#### SOURCE EXTRACT:
════════════════════
What;s that thing soldiers get in war, PT something? Doctors are just starting to realise bc survivors can get it as well. Add to that for those of us with hormone positive cancers we go on to a hormone suppressant which also suppresses libido and we start feeling pretty darned useless.
More research into the mental state needs to be done and don't like my situation with the psychiatrist throw a mental pill at it that makes you even sicker in body while its trying to settle the mind. All I wanted was someone to listen to me and talk about things but nope here take this pill and see me in a few months. My mum says pray about it but that's still a one sided conversation. I really think my bc came due to me feeding it with the contraceptive pill and pure stress I had. I was once at my peak worth over 3 million dollars! Gosh I should write a book about the stuff that's happened. Thank goodness for this forum!5 -
Whilst I was upset in the weeks leading up to my surgery and some tears of misery during chemo. It was only after and back to work that I had those tears that just came from nowhere. And for me it was others stories too. It was facing the fear of what could have been, or even what might return. Acknowledging that is fine. It allows us to heal and move forward. I still have the odd day like that, especially when tired, but mostly I don't now.
Weirdly it's only now that I am really dealing with the loss of my breasts, 15 months on. (I seemed to have developed nipple envy) most days I don't think about it, but other days it's hard.
We all have different stories but we are united by a common thread...we have faced our mortality. ..and that leaves a scar we can't see.
Kath x7 -
@Cowgirl1
I can recall going to my first forum and I hated it. I sat through the day and those around me had no idea how I felt. All that said to me was I wasn't ready to sit in a group and listen to others. On here I can read stories or skim past; in control totally of the emotions. Don't feel guilty and let the emotions roll when they come. I haven't really been in that predicament; as my surgeon has said, I am as tough as old boots and was very accepting from the start.
Prior to my diagnosis I had been to a fund raiser for a dear family friend, in her late 30s, who has metastatic cancer. Perhaps that is why I am so accepting of mine, nothing like our family friend.
════════════════════
Saved entries:

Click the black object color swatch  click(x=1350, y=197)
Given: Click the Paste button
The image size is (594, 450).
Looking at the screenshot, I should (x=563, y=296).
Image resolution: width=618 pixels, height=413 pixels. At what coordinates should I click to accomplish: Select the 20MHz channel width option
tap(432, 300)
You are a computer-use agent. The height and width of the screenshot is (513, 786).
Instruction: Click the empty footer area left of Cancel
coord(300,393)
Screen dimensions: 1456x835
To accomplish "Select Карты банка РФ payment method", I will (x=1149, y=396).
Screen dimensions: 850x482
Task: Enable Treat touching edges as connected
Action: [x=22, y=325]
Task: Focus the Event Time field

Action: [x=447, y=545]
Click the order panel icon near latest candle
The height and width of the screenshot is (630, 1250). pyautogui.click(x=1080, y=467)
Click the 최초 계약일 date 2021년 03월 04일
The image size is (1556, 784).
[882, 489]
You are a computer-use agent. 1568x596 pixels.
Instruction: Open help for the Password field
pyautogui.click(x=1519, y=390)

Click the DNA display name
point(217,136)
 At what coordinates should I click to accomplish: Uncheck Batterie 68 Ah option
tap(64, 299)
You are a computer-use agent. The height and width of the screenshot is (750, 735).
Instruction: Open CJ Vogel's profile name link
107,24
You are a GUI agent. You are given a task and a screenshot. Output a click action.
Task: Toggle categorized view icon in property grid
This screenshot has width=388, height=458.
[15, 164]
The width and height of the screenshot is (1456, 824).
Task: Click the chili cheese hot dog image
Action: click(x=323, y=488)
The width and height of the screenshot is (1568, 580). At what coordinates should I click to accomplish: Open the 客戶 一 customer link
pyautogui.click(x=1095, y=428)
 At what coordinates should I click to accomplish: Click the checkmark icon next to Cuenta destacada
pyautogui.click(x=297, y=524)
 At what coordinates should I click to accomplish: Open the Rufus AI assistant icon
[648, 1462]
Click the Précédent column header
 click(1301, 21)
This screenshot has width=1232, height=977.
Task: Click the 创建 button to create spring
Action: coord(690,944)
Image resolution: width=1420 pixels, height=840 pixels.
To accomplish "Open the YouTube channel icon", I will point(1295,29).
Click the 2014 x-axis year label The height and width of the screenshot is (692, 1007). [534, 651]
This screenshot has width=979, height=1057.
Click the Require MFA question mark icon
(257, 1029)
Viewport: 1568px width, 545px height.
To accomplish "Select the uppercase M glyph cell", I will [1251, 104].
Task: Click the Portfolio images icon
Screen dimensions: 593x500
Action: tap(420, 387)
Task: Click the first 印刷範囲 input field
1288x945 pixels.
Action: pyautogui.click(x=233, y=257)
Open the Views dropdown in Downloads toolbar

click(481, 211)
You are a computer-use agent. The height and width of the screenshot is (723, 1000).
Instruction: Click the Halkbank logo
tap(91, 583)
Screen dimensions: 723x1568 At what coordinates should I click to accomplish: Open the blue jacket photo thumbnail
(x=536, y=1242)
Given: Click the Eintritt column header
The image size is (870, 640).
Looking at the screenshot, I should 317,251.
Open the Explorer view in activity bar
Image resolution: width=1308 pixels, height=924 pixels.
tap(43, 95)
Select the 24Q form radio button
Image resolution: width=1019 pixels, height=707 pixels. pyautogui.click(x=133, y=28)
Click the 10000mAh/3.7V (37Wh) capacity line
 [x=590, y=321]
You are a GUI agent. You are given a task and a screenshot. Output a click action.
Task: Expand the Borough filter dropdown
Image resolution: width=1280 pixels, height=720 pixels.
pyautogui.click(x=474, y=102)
════════════════════
#### TASKS TO COMPLETE:
a - Print the breast cancer forum posts from "Weirdly it's only" up to and including "from the start.".
b - Carry on the breast cancer forum posts past their final sentence.
Nothing in the listing is needed here.

#### ANSWERS GIVEN:
a -
Weirdly it's only now that I am really dealing with the loss of my breasts, 15 months on. (I seemed to have developed nipple envy) most days I don't think about it, but other days it's hard.
We all have different stories but we are united by a common thread...we have faced our mortality. ..and that leaves a scar we can't see.
Kath x7 -
@Cowgirl1
I can recall going to my first forum and I hated it. I sat through the day and those around me had no idea how I felt. All that said to me was I wasn't ready to sit in a group and listen to others. On here I can read stories or skim past; in control totally of the emotions. Don't feel guilty and let the emotions roll when they come. I haven't really been in that predicament; as my surgeon has said, I am as tough as old boots and was very accepting from the start.

b -
We are all different and there is no judgment. This is your journey and roll with it! If you use the search area in this site you will find lots of information that you may find beneficial with your lymphedema et cetera
If the tears come let them roll, most believe it is part of cleansing. Golly I watched the movie The bucket List last night, seen it many times before, but now with where I am at the tears were close by.
Take care5 -
Never feel guilty because you are lucky enough to not suffer every complication under the sun; lymphedema is a shit of a thing which none of us want and having to live with that is a bloody nightmare. This is not a competition and one persons' less stressful process doesn't mean someone else has to do it harder.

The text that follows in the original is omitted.